Injury and death happens in rock climbing even when tethered. Not often but it does happen, that's the nature of the sport and it's the same as BMX, skateboarding, motocross, any kind of racing.
It's also the same as just living - go look up Taiwan traffic deaths. There's so much more dangerous things happening here and wherever you live, it just seems silly to criticize someone for doing an extreme sport publicly.
There's like one injury per NFL game ffs...
It's an extreme sport and a thrilling thing to watch. The danger is exciting and makes his accomplishment all the more stunning. I think it's really cool that there are humans willing to push the limits of the human experience like this.
The travel to/from Taiwan was statistically riskier than the climb.
Selfish? Not even close.
Yes but I'd also say Alex is a bit of a different beast. He's clearly not a thrill seeker who attempts climbs he isn't sure about. And as he has once said, there's a very real risk of dying when you get in your car, play football, are a boxer, and so on.
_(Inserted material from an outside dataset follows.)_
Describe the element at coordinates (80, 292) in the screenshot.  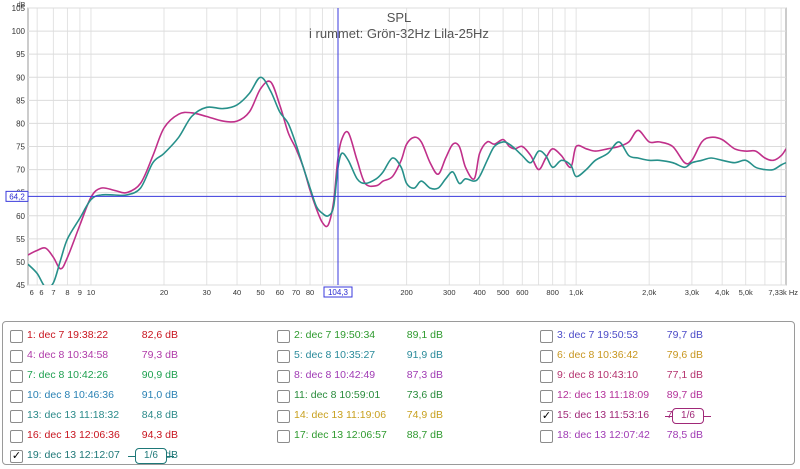
I see `x-tick-label: 9` at that location.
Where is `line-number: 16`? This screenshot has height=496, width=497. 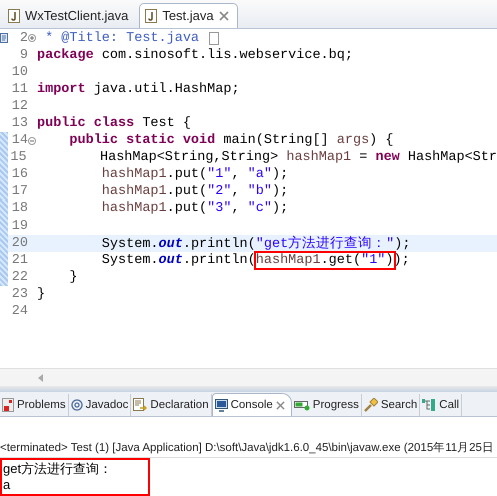
line-number: 16 is located at coordinates (19, 174).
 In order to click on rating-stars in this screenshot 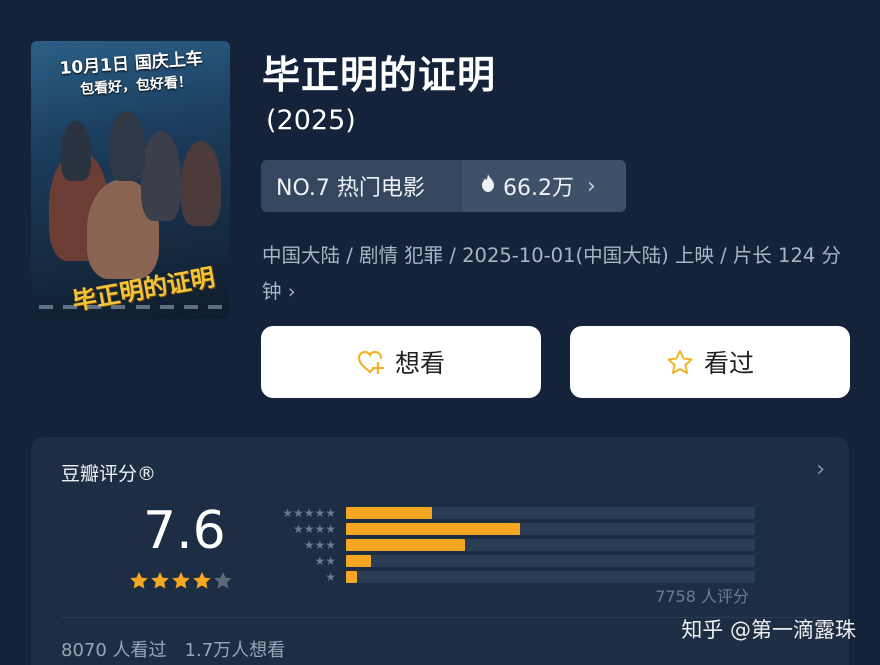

People have a stark reaction to the visual of a guy being 200 meters above the ground but the reality is if you're a circus acrobat and you're 10 meters up the air you're also likely dead or maimed if something goes wrong. It doesn't get more dead than dead and in many ways he's probably more calculated and less reckless than people in other sports or performances.
No, it's the large number of free soloists that have died. And the small number of circus performers who have died. People's intuitions about the relative risks are actually very accurate here.
That doesn't seem plausible. What's the number of free soloists who have died in climbing accidents vs in commercial aviation accidents?
That is not even close to being true, haha. Probably not as risky as it looks but come on.
Selfish is too harsh, but don’t go making up stats for this.
You just made this up.
When watching Alex Honnold in Free Solo, I understood there was a exceptional aspect to him, but it took me seeing him climb with other people to really grasp the magnitude.